In the midst of the horrible troll-driven nude pic scandal, Lawrence covers the November issue of Vanity Fair. She implies that she'd love to date someone who reminds her of Larry David, has the same trashy TV taste as her, and can cut the cheese in front of her with abandon. She tells writer Sam Kashner that she's looking for someone who
...you know, isn’t afraid to fart in front of me [rather] than to have big, passionate love. I’d rather have just a peaceful time. [Those relationships] are deeper because you can be your true self with somebody, and somebody can be their true self with you.
To distill this to a simple algorithm, tooting in front of someone = being your true self. Yep, that sounds about right. If only she didn't expose a shudder-worthy worship of Woody Allen...
Sure, Oscar-winning actress farts probably smell like Dior Addict and $100 bills, and not eggs as normal person gas does, but, just for the record, I wholly endorse this understanding of love. I'd love to hear this incorporated into her wedding vows.
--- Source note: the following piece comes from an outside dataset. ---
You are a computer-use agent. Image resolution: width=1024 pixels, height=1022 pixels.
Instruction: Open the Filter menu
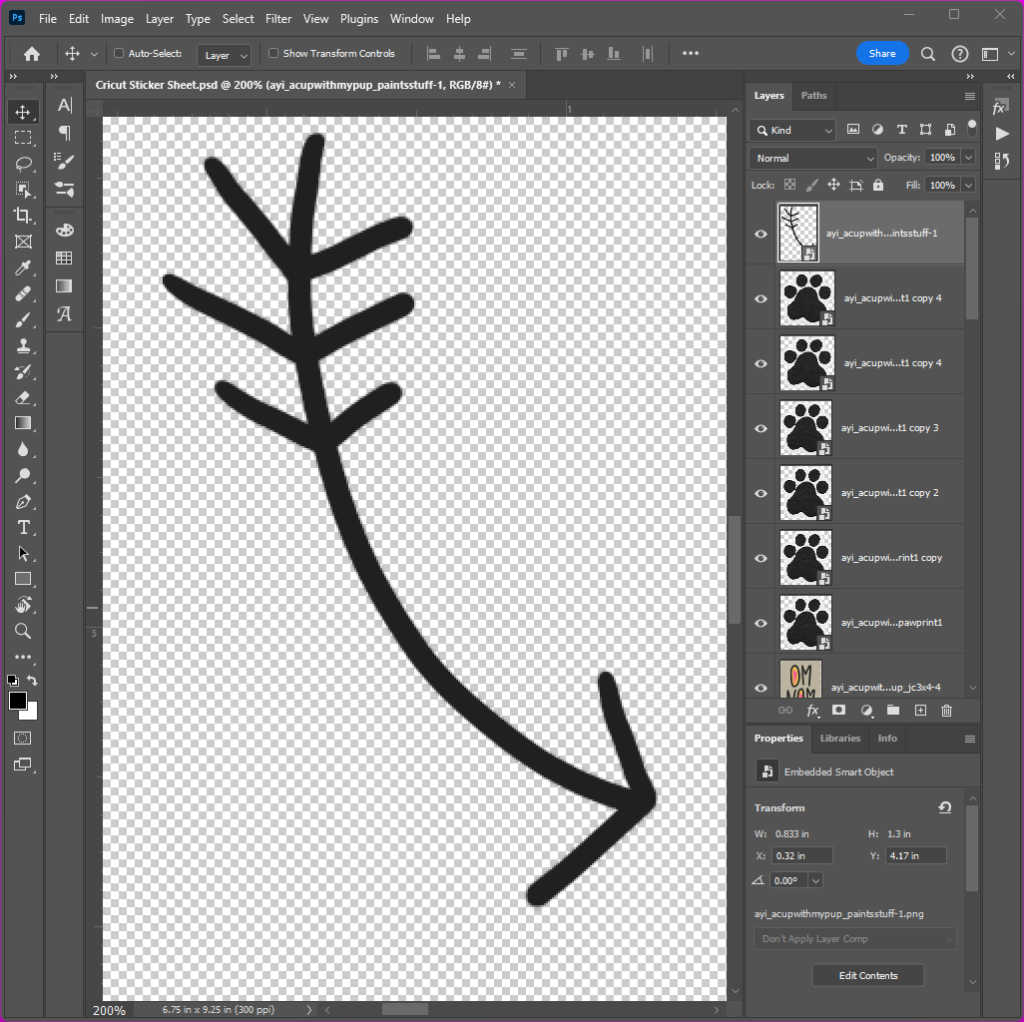(279, 19)
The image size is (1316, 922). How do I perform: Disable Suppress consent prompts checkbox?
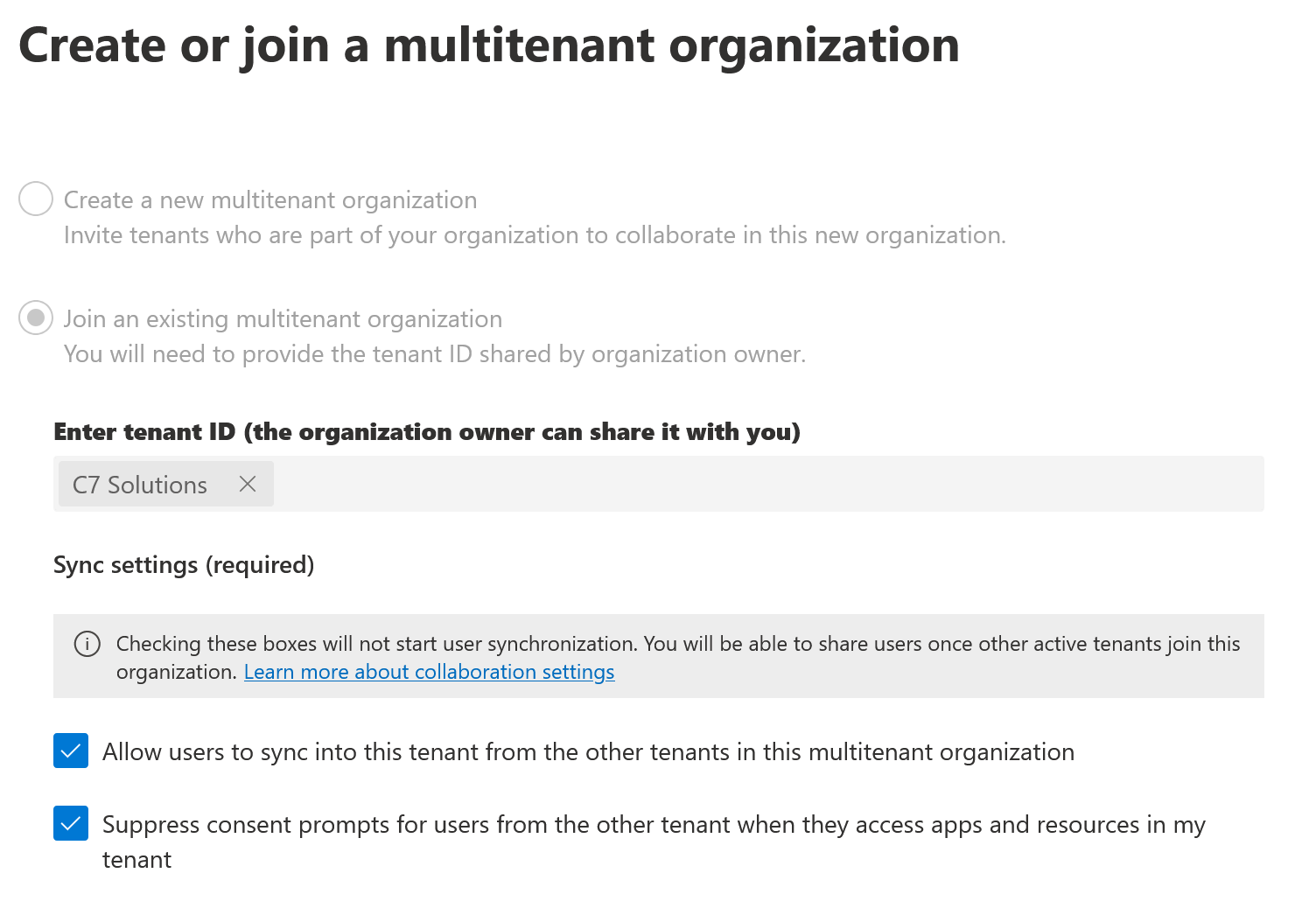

They'd go something like, "I promise to love you even when you accidentally fart in my ear while I'm laying on your hip watching the Real Housewives and eating Funyuns. I promise never to withhold my farts, be they silent and deadly, or musical and benign. I promise to never pass up an opportunity for a fart joke."
So, this naturally begs the question. Are she and Chris Martin at the "farting in front of each other" stage yet?